While New South Wales was in lockdown last year, DeSantis asked, ‘Is Australia freer than communist China right now?’ It wasn’t a stupid question. Many Australians have come to understand that a country in which unelected Chief Health Officers can force them to remain in their homes and to constantly wear a mask, take away the right to work, separate people from loved ones, forbid citzens from travelling, and make Australians choose between keeping their job or taking a coerced medical treatment – is not a free country. Florida has stood out as a haven of normalcy to many Australians as well as Americans. 

Furthermore, many Australians have had it with Wokeness.

Some think that the Culture Wars are a uniquely American phenomenon, but intersectional ideology has a stranglehold over Australian politics and culture. We have our own version of Critical Race Theory (CRT) that seeks to abolish British heritage and replace it with a fictional Utopian view of Indigenous history. Nonconformity to the LGBTQ+ indoctrination agenda might cost you your job. Many Australians want politicians who will oppose this worldview which categorises people wholly by race, sexuality, and gender (or preferred gender). 

There is a DeSantis-shaped vacuum in Australian politics. We have our heroes: Pauline Hanson, George Christensen, Malcolm Roberts, Craig Kelly, Gerard Rennick, and Alex Antic spring to mind. But at the state level, little is being done to combat authoritarianism and Wokeness, save a few brave representatives such as Tanya Davies and David Limbrick. No Australian state has been a refuge from the madness the way that Florida has. If Dominic Perrottet had only found the courage of his apparently conservative convictions when he became premier, the incompetence and pettiness of other premiers would have been fully exposed, and many people would have moved to New South Wales from other states. Sadly, much like Covid itself, Perrottet’s approach to freedom has been mild (although I am thankful that he pivoted his state away from lockdowns). 

There are differences between the Australian and American political landscapes. Chiefly, Trump rejuvenated genuine conservatism in the Republican Party.

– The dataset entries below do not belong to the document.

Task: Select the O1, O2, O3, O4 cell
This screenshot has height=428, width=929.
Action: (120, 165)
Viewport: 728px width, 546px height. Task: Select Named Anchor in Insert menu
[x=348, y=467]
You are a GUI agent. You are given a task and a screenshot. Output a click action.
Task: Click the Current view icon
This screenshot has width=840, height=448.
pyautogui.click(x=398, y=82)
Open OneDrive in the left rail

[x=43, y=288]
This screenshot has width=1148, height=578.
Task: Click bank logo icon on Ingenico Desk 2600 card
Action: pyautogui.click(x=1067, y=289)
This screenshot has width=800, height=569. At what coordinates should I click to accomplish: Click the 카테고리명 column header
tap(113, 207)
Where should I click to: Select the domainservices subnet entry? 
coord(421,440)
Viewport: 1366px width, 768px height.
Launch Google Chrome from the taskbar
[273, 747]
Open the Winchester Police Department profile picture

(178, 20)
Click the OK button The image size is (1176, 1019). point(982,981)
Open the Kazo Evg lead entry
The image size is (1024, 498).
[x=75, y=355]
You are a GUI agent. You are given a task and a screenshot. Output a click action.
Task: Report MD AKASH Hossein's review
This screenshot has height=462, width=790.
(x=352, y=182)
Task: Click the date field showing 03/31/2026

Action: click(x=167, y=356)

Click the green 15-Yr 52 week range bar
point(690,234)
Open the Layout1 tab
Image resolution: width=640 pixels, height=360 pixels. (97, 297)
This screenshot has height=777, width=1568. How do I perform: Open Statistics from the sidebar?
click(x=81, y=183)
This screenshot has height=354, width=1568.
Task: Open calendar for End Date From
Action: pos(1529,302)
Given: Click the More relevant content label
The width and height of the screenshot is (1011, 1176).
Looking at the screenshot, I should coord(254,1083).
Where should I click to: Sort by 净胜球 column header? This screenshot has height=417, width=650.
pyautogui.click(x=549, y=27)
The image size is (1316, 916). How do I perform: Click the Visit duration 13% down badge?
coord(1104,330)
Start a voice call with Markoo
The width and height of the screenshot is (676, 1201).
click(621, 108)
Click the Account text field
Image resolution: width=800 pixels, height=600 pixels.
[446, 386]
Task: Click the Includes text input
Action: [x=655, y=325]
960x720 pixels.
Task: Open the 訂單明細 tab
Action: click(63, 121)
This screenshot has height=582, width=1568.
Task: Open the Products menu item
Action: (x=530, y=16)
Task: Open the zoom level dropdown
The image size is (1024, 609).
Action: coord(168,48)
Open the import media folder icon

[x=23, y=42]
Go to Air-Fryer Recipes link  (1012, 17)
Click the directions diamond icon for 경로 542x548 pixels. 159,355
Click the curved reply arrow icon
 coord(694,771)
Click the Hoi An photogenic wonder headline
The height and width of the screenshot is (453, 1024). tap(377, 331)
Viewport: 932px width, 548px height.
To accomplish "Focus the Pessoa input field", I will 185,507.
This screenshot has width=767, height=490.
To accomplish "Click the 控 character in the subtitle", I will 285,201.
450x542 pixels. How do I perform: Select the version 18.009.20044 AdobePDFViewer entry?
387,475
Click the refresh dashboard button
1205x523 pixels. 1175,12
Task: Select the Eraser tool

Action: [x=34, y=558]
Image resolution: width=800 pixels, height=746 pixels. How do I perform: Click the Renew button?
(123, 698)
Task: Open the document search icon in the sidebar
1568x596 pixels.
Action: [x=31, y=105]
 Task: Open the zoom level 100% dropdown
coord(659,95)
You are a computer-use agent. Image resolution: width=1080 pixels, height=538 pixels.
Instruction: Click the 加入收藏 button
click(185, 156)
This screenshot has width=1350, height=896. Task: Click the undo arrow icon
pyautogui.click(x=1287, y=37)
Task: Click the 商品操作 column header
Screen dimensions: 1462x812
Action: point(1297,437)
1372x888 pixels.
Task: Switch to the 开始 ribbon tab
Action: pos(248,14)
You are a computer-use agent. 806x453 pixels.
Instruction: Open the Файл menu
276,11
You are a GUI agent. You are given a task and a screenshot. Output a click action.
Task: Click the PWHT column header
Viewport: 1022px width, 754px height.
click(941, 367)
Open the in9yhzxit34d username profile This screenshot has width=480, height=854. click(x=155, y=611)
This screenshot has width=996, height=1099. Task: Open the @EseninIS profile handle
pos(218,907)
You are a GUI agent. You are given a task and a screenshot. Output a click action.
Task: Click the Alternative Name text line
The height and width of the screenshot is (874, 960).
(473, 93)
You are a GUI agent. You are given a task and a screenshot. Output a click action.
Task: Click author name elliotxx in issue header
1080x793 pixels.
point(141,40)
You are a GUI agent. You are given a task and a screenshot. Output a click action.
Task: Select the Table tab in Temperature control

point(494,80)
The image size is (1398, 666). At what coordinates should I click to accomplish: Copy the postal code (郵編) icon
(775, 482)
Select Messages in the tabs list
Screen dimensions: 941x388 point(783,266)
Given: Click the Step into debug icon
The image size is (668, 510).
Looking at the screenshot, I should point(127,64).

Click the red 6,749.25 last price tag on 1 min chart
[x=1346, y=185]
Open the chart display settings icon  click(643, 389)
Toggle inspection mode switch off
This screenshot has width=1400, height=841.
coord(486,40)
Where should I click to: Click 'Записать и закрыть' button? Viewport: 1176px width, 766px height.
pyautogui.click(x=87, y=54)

Ron DeSantis and Virginia’s new governor Glenn Youngkin, who won by focusing on parental rights and rejecting CRT in children’s education, are examples of this revived conservatism. True conservatives have abandoned the Liberal Party because it abandoned them by being virtually indistinguishable from Labor regarding lockdowns, vaccine mandates, and Wokeness (the recent Religious Freedom Bill debacle provides an example). There are a few ‘rogue’ Liberals, like Alex Antic and Gerard Rennick, but most of the real conservatives, or at least the ones who aren’t too timid to voice a genuinely conservative opinion, belong to minor parties. If the Liberals hope to win back their disillusioned base, they must emulate figures like Ron DeSantis or Glenn Youngkin. Whether they will do so is another matter. 

Liberty is in the DNA of the American people, whereas complacency with big government is in ours – a feature of our prison colony past. Many Australians simply don’t think in terms of liberty and self-governance. We expect the government to play a large role in our lives and pay little attention to politics. Despite our reputation as being stiff-spined, good-humoured folks who fight crocodiles and venomous snakes daily, we’ve shown ourselves to be a rather compliant and apathetic people these past two years.

In a speech to the US Congress in 1976, Aleksandr Solzhenitsyn declared, ‘There is but one choice: to rise to the tasks of the age.’

The political task of the age is clear: be courageous in the face of authoritarianism and Leftist depravity. DeSantis provides a strong, clear example of this. Hopefully, Australian conservatives will seize the moment.